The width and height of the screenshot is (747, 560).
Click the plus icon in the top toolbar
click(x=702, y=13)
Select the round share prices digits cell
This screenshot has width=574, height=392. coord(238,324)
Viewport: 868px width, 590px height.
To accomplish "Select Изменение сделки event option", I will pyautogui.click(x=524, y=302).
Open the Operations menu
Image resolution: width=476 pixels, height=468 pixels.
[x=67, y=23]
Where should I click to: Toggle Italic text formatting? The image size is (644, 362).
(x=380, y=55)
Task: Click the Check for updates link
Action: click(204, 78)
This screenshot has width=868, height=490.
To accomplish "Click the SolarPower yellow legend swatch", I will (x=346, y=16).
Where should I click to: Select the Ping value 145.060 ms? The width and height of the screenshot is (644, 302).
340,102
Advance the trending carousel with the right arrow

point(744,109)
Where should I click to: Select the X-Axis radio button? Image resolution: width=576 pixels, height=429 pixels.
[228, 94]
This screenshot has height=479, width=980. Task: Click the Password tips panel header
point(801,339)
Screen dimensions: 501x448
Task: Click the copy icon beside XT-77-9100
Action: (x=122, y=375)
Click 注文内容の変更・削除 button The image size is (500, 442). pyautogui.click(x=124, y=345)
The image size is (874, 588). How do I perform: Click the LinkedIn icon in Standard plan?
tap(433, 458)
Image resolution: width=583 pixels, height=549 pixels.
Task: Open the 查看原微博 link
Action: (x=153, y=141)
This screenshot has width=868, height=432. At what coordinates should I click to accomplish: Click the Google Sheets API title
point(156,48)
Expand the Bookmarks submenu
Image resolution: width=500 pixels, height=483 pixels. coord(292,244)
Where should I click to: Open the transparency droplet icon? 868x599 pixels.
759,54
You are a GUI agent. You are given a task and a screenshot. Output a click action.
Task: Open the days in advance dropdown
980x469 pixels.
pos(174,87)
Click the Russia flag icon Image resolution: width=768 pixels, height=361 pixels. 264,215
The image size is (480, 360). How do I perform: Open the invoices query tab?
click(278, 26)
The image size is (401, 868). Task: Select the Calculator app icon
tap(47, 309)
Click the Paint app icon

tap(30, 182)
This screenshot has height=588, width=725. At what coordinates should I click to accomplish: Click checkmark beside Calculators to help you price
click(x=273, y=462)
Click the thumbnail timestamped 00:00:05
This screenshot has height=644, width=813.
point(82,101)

◆ ◆ ◆ ◆ ◆

▶ _Problem_:
Word for word, return the lines from the one holding "The image size is (480, 360)." through the end of the entries above.

▶ _Exercise answer_:
The image size is (480, 360). How do I perform: Open the invoices query tab?
click(278, 26)
The image size is (401, 868). Task: Select the Calculator app icon
tap(47, 309)
Click the Paint app icon

tap(30, 182)
This screenshot has height=588, width=725. At what coordinates should I click to accomplish: Click checkmark beside Calculators to help you price
click(x=273, y=462)
Click the thumbnail timestamped 00:00:05
This screenshot has height=644, width=813.
point(82,101)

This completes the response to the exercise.